### Work instructions
Lay out the items below as a JSON list of strings, one string per line and no blank lines, starting at the line containing "Queenston – Smart" and ending at the line containing "Téli sportok (558, 1437)".

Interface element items

-.-.-

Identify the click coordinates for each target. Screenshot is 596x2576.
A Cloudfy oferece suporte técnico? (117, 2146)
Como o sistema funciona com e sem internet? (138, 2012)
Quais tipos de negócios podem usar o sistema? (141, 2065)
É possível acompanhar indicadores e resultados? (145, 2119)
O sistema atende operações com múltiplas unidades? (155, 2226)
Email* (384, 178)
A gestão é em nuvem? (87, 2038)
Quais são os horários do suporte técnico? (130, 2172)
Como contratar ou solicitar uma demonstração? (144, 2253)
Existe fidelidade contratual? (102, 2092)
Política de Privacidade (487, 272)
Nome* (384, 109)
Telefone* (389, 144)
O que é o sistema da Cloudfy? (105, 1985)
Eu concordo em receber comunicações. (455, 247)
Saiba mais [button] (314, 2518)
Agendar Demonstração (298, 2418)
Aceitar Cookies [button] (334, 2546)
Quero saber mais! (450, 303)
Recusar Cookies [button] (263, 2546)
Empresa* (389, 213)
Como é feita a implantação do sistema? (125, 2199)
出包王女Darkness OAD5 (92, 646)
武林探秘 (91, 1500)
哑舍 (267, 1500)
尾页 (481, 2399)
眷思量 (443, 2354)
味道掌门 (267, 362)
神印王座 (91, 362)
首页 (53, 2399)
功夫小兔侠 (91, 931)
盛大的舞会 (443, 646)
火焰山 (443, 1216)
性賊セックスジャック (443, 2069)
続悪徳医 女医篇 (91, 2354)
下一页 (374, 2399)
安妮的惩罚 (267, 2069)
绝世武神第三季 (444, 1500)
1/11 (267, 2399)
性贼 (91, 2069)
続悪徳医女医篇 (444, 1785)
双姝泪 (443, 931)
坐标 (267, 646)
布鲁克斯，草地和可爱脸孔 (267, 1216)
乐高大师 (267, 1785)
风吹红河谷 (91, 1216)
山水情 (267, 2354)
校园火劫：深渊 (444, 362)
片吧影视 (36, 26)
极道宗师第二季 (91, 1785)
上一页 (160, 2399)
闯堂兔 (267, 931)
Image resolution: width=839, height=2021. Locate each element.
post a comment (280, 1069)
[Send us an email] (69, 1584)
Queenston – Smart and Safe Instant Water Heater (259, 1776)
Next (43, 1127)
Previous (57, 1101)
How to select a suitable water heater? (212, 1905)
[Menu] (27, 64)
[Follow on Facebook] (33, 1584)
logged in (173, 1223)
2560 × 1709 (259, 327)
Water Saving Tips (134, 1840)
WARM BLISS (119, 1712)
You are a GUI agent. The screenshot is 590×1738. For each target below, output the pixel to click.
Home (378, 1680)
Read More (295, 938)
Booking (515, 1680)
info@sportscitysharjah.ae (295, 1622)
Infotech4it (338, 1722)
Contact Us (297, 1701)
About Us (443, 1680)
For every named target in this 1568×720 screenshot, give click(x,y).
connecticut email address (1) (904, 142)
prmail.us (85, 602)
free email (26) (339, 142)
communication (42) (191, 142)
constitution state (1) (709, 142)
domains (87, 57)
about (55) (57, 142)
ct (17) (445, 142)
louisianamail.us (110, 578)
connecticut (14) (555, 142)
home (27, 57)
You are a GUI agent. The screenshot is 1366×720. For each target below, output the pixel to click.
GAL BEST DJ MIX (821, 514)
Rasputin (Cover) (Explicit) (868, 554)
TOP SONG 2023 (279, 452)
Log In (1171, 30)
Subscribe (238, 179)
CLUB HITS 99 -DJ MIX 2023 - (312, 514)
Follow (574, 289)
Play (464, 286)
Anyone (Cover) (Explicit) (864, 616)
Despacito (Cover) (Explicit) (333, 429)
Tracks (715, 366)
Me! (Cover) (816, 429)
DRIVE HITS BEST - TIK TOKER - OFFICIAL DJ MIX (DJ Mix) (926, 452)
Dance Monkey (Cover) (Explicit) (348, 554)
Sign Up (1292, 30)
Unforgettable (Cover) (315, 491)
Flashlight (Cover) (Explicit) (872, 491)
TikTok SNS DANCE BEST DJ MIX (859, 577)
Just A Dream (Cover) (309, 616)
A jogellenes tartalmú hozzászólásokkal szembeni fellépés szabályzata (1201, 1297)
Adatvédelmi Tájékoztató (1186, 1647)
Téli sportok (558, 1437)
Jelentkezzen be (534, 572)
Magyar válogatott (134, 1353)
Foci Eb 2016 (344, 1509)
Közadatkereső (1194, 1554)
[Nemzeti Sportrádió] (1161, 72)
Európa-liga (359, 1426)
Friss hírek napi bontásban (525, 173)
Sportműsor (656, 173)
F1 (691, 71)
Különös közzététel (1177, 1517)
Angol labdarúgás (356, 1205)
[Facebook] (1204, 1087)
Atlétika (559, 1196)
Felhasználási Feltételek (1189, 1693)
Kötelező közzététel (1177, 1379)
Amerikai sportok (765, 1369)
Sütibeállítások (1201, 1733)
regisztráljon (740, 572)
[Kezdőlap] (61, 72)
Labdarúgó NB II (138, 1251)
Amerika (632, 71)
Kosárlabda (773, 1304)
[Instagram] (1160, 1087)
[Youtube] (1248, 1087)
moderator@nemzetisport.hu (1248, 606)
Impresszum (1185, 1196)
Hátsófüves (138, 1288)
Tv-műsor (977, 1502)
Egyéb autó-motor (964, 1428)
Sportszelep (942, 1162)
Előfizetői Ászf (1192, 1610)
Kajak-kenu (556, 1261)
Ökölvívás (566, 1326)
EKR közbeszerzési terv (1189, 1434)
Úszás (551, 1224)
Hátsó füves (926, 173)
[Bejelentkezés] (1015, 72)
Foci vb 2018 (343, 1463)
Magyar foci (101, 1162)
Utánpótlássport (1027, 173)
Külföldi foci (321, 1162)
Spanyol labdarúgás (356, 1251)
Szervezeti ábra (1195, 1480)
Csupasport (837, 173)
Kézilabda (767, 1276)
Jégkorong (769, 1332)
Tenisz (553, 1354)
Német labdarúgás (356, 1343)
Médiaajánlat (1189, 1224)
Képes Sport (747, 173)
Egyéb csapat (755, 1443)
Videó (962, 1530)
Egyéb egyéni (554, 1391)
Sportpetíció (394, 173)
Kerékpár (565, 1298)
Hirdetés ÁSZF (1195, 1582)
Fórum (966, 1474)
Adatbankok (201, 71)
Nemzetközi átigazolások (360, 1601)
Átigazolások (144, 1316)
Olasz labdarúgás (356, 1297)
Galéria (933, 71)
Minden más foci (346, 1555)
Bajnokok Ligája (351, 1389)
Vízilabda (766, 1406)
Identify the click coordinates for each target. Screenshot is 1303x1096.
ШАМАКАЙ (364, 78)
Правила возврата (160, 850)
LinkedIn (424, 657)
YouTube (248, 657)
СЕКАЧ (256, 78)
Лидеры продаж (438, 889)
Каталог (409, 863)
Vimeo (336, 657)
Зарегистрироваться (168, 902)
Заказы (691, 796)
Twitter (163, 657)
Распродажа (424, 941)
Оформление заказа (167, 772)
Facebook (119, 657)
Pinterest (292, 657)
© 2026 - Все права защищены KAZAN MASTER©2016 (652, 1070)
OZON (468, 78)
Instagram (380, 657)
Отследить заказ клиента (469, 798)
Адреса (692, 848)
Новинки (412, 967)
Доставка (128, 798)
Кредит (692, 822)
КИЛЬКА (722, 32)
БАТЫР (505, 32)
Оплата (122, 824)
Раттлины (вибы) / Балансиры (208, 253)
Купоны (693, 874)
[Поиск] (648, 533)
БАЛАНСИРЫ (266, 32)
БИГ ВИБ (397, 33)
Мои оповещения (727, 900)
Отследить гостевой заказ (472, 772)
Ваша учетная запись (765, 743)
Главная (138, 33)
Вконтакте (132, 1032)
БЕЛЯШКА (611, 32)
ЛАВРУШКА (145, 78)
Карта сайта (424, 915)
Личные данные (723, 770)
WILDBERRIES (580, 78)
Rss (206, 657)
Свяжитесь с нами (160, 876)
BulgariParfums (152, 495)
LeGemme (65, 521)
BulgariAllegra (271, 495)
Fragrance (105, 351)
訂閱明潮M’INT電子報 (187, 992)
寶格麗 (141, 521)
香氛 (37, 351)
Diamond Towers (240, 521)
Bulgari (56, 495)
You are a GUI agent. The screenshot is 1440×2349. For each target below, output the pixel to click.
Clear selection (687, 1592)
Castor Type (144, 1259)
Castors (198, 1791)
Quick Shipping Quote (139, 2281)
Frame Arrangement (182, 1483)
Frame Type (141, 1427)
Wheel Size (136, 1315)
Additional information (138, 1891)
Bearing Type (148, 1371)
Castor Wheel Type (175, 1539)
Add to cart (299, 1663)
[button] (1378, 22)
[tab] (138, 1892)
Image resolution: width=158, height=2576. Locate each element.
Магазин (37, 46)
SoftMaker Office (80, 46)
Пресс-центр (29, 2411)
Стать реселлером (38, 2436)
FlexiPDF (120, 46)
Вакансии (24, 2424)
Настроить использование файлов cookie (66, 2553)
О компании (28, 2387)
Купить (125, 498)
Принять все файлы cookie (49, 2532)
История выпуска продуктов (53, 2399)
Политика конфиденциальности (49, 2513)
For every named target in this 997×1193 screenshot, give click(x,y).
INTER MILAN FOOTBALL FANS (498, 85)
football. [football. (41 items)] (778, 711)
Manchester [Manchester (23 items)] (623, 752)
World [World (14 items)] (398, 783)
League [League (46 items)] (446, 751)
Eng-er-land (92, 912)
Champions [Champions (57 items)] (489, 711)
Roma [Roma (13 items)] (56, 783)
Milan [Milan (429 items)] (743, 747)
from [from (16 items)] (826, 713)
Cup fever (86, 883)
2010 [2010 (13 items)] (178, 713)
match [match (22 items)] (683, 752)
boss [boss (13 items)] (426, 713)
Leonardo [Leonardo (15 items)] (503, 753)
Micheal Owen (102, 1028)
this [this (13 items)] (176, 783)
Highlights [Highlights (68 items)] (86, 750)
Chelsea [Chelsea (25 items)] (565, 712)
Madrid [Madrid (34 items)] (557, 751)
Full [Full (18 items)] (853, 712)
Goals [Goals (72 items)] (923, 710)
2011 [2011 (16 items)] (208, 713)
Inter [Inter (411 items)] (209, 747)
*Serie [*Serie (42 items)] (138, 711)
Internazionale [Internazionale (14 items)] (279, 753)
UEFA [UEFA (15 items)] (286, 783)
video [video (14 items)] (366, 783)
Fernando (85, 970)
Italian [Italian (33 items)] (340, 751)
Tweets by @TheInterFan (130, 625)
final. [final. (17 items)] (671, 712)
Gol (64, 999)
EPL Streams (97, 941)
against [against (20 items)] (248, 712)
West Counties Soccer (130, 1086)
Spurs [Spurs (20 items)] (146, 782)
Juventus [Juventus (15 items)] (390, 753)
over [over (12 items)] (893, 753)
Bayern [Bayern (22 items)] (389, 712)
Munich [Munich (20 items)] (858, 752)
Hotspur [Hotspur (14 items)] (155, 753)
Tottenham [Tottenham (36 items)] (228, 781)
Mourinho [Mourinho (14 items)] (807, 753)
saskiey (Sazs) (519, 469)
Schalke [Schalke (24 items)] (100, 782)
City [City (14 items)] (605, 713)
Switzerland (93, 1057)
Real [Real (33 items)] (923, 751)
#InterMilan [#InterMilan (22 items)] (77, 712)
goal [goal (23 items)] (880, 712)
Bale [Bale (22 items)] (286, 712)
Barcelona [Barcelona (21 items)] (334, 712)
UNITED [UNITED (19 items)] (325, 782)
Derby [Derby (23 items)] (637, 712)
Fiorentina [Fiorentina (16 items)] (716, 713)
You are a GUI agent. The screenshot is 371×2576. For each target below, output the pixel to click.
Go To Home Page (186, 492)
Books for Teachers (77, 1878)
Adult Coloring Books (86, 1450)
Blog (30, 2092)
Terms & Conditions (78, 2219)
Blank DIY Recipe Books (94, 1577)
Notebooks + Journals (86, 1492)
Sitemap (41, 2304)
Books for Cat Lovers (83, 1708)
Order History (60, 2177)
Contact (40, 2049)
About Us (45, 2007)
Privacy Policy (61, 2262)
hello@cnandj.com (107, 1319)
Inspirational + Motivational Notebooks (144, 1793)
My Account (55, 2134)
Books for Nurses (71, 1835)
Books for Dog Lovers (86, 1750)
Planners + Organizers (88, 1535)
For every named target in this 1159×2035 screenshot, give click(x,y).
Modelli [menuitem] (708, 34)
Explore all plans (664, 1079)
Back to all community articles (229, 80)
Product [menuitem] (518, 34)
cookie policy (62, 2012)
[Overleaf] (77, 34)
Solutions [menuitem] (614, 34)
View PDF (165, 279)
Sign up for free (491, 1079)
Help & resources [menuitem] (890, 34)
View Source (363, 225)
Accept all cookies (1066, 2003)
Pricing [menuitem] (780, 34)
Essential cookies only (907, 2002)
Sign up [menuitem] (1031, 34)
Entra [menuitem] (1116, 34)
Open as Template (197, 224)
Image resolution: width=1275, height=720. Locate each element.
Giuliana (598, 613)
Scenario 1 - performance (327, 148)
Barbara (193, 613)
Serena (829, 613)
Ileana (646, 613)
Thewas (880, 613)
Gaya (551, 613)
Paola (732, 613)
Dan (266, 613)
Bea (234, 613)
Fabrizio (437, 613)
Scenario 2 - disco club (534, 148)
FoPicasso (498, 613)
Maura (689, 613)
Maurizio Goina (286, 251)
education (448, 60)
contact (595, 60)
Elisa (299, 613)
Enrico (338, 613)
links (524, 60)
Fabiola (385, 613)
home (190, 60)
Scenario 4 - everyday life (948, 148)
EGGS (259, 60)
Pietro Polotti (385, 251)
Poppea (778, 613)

-.-.-

### Solution for this exercise
[
  "Queenston – Smart and Safe Instant Water Heater (259, 1776)",
  "Next (43, 1127)",
  "Previous (57, 1101)",
  "How to select a suitable water heater? (212, 1905)",
  "[Menu] (27, 64)",
  "[Follow on Facebook] (33, 1584)",
  "logged in (173, 1223)",
  "2560 × 1709 (259, 327)",
  "Water Saving Tips (134, 1840)",
  "WARM BLISS (119, 1712)",
  "You are a GUI agent. The screenshot is 590×1738. For each target below, output the pixel to click.",
  "Home (378, 1680)",
  "Read More (295, 938)",
  "Booking (515, 1680)",
  "info@sportscitysharjah.ae (295, 1622)",
  "Infotech4it (338, 1722)",
  "Contact Us (297, 1701)",
  "About Us (443, 1680)",
  "For every named target in this 1568×720 screenshot, give click(x,y).",
  "connecticut email address (1) (904, 142)",
  "prmail.us (85, 602)",
  "free email (26) (339, 142)",
  "communication (42) (191, 142)",
  "constitution state (1) (709, 142)",
  "domains (87, 57)",
  "about (55) (57, 142)",
  "ct (17) (445, 142)",
  "louisianamail.us (110, 578)",
  "connecticut (14) (555, 142)",
  "home (27, 57)",
  "You are a GUI agent. The screenshot is 1366×720. For each target below, output the pixel to click.",
  "GAL BEST DJ MIX (821, 514)",
  "Rasputin (Cover) (Explicit) (868, 554)",
  "TOP SONG 2023 (279, 452)",
  "Log In (1171, 30)",
  "Subscribe (238, 179)",
  "CLUB HITS 99 -DJ MIX 2023 - (312, 514)",
  "Follow (574, 289)",
  "Play (464, 286)",
  "Anyone (Cover) (Explicit) (864, 616)",
  "Despacito (Cover) (Explicit) (333, 429)",
  "Tracks (715, 366)",
  "Me! (Cover) (816, 429)",
  "DRIVE HITS BEST - TIK TOKER - OFFICIAL DJ MIX (DJ Mix) (926, 452)",
  "Dance Monkey (Cover) (Explicit) (348, 554)",
  "Sign Up (1292, 30)",
  "Unforgettable (Cover) (315, 491)",
  "Flashlight (Cover) (Explicit) (872, 491)",
  "TikTok SNS DANCE BEST DJ MIX (859, 577)",
  "Just A Dream (Cover) (309, 616)",
  "A jogellenes tartalmú hozzászólásokkal szembeni fellépés szabályzata (1201, 1297)",
  "Adatvédelmi Tájékoztató (1186, 1647)",
  "Téli sportok (558, 1437)"
]